Your thoughts create how you feel, how you interpret what someone else said or did, what you make it mean about you determines how you feel. If someone says something unkind to you or about you, you can make it mean that you're inferior and worthless, and you can get upset and you can say, they hurt my feelings. And you can go try to find someone who agrees with you.

And who thinks this person was out of line in what they said. And you can find that. But I don't like the result of living in that model.

So I choose to take responsibility for my own feelings. And I choose to not believe anymore that I can hurt someone else's feelings. I know a lot of people who do believe this and that's fine.

You can believe anything you want to. I just know for me that when I get in the business of trying to make sure no one gets their feelings hurt, I actually show up in ways that aren't totally honest. Sometimes I pretend or worry or placate in order to not hurt someone else's feelings.

And I feel very anxious and out of control when I'm trying to turn the dial on how someone else feels. And I actually remember being afraid to let go of this idea. I worried that if I stopped believing that I could hurt someone else's feelings, that I would somehow give myself permission to start being mean or hurtful or insensitive.

And so part of the reason I held on to the belief as long as I had was this idea like, oh, I need to be kind so I don't hurt her feelings.
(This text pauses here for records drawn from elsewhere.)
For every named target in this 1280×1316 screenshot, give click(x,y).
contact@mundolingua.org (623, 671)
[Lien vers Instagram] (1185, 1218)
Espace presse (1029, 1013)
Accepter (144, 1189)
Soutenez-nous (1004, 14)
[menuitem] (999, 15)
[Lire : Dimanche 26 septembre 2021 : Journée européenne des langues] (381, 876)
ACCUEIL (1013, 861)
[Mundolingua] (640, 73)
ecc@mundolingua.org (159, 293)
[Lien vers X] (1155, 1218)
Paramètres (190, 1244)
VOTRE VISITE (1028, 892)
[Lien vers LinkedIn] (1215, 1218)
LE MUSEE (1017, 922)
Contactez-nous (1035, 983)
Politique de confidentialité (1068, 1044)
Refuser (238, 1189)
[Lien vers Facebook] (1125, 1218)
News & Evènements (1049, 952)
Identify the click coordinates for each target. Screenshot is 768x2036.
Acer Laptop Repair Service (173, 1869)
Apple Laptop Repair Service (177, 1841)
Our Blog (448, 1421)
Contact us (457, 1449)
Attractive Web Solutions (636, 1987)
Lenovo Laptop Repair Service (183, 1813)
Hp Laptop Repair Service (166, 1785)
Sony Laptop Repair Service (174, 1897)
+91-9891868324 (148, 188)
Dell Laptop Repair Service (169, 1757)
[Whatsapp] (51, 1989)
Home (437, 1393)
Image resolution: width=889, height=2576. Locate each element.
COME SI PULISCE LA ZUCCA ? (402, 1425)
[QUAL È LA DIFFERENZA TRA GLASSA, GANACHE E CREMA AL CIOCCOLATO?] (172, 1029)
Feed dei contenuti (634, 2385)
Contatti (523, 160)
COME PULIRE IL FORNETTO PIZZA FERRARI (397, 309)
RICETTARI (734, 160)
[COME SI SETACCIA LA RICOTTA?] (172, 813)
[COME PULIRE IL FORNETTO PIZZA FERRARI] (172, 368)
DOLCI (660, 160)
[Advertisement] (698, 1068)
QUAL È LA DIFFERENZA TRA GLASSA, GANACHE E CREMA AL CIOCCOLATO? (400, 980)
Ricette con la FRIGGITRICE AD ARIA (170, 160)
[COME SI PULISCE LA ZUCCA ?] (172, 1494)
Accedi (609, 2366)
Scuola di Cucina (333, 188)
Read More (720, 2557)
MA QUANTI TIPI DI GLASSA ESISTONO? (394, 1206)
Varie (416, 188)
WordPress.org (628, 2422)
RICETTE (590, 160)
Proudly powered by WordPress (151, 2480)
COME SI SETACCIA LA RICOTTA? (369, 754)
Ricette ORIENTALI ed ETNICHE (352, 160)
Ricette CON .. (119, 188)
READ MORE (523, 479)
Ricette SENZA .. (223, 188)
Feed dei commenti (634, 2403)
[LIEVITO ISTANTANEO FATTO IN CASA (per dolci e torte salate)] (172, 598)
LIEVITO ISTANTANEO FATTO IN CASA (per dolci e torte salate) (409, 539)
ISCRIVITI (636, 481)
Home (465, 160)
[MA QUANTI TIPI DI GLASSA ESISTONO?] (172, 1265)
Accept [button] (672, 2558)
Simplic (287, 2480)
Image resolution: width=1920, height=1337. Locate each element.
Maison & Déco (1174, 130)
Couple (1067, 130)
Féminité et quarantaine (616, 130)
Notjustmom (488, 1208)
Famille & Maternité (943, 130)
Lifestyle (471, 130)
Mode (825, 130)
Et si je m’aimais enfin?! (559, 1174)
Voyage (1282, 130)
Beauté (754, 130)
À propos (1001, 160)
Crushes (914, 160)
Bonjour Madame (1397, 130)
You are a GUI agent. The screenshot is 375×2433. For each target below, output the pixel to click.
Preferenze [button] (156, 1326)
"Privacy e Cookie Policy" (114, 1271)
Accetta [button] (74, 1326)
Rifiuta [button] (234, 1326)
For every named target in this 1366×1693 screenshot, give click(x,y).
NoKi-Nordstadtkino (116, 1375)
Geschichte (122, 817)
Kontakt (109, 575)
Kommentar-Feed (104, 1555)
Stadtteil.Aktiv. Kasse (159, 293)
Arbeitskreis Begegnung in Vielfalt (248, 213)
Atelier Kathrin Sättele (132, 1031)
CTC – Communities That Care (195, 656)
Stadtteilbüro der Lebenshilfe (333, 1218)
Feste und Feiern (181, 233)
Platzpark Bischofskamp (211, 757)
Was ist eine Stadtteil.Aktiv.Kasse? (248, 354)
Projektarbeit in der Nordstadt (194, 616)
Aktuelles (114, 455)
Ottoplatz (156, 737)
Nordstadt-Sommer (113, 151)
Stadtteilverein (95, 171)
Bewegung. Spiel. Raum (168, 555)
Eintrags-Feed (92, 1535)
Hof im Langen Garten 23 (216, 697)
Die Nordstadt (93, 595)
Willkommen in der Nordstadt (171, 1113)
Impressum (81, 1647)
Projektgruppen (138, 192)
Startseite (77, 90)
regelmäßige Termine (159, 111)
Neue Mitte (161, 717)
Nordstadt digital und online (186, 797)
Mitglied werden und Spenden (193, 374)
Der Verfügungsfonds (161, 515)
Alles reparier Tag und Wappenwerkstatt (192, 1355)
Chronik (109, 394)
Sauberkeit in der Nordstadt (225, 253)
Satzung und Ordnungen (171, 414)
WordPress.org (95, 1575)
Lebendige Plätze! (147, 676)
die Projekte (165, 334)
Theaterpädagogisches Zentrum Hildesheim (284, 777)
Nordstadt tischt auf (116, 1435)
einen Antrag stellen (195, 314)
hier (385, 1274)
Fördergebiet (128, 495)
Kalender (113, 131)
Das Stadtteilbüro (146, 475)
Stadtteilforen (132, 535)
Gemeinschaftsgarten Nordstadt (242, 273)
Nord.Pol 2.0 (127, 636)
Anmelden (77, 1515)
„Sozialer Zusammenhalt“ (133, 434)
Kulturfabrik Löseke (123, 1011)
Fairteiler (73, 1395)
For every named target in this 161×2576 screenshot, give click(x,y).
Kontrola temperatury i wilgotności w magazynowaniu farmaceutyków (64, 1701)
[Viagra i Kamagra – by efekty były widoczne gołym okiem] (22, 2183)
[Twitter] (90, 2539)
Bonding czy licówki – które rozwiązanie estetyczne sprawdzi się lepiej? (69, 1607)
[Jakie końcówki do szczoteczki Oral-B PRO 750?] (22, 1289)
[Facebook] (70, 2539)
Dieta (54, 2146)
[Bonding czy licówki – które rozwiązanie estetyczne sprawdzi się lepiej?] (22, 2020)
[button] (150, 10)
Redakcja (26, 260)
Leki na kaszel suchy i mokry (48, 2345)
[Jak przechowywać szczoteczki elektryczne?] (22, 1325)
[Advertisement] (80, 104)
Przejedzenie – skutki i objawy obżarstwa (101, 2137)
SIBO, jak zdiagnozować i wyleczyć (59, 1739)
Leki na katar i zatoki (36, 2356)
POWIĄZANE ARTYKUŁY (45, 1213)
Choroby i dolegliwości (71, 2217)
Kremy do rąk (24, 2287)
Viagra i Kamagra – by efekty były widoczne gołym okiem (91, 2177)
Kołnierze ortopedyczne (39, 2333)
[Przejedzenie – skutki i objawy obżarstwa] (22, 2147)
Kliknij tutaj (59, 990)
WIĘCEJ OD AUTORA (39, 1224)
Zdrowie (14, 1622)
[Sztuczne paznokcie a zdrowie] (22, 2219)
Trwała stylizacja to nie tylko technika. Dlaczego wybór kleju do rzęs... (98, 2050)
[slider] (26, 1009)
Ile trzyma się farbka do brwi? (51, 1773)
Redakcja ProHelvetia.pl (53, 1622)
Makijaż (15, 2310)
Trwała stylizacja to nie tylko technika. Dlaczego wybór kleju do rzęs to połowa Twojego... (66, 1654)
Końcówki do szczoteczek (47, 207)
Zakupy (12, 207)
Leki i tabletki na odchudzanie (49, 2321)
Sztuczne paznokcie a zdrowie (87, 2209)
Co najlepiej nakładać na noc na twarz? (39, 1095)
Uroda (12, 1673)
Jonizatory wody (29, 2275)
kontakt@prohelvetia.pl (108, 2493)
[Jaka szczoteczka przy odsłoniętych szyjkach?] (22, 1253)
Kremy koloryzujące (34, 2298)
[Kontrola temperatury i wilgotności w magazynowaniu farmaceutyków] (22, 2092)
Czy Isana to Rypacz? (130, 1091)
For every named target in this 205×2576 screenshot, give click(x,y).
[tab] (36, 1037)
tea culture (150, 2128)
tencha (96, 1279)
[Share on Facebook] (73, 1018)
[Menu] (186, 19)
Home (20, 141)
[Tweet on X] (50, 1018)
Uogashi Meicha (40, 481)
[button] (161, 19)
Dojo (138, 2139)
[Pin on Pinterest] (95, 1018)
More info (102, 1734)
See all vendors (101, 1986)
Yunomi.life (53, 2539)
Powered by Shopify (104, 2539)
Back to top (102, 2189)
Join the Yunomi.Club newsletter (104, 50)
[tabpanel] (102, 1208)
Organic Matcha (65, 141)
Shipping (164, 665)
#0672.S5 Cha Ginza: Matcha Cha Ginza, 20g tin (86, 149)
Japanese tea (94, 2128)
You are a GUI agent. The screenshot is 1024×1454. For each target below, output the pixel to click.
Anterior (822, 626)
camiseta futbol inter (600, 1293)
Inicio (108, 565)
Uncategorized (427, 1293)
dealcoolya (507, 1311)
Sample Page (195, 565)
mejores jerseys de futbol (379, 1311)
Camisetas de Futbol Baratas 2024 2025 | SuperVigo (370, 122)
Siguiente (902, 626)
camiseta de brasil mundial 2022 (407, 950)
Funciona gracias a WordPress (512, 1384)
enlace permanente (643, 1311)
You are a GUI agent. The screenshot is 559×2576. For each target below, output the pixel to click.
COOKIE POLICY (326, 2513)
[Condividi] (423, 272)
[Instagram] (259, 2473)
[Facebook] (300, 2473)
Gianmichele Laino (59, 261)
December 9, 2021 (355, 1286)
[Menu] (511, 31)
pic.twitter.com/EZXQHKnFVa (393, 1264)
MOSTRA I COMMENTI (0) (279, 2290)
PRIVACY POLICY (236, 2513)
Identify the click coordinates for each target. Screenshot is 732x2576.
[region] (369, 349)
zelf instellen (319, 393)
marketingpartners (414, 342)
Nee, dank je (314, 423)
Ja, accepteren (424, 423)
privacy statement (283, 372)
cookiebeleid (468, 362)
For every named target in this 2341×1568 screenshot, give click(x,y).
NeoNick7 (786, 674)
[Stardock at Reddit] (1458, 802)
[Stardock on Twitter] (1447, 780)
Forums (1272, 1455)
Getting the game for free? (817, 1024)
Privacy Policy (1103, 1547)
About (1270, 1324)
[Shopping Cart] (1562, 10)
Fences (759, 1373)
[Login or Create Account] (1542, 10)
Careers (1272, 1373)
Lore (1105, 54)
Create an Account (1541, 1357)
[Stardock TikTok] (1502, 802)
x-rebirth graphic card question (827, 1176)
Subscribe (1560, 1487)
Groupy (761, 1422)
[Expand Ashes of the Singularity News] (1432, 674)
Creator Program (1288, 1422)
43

And I remember feeling uneasy. That if I really fully embraced the idea that my thoughts create my feelings, it's not external circumstances.

I can't hurt someone else's feelings. They can't hurt mine. I remember worrying that this would be dangerous.

But that has not been my experience. I have found that when I take responsibility for my thoughts, creating my feelings, and I choose to believe that whatever else anyone else feels is also created by their thoughts, I actually show up with more love. And if someone is upset with me, I can examine my own motives and actions.

And I can apologize if I was out of alignment with what I value in that situation. And if I wasn't out of alignment, if I examine my own motives and my own actions, and I know that I was aligned with what I believe and who I want to be, I can fully allow that person to feel upset. And it's totally fine.

Their thoughts about me are creating a feeling of frustration. It doesn't necessarily have to mean that I did anything wrong for me. Once I started making CTFAR models and examining my beliefs, I realized that the fear and the anxiety and the craziness of trying to titrate everything I do in order to not hurt someone else's feelings, or trying to feel hurt and sad that somebody else did something that hurt my feelings just created so much chaos and anxiety in my life.

So I decided to stop believing that. It's the same thing with he makes me so mad. That's a belief.

That's a story. I can find evidence for it. If I want to try to prove that it's true, it's just that all that evidence still leaves me feeling super angry.

And with the only solution to my anger, being trying to get him not to have done the thing he did. That's me telling a miserable, powerless victim story that will keep me angry and trapped. And that's not what I want in my life.

That's not the result I want to create. So I take the option of not believing that someone else can make me mad. If I am mad, I know it's because of my own thoughts about whatever anyone else did.

And then I can examine my own story. Find out what am I believing that's creating this anger. And when I'm ready, I can let go of that story and I can trade my anger that I created with the story that I was telling.

I can trade that anger for acceptance or compassion or humility or patience. When I choose to think about the whole thing in a new way. All right.

So that's one example of an optional belief. Let's do some more next week. On the next episode, I'll share a few more beliefs that you could choose to stop believing if you want.

Or sometimes we call it unlearning or editing or updating a belief. It's truly exhilarating to realize that a story is just a story. It's just sentences in your mind.

And if you want to, and when you're ready, you have the option to stop believing a story anytime you want to. Thanks so much for joining me today.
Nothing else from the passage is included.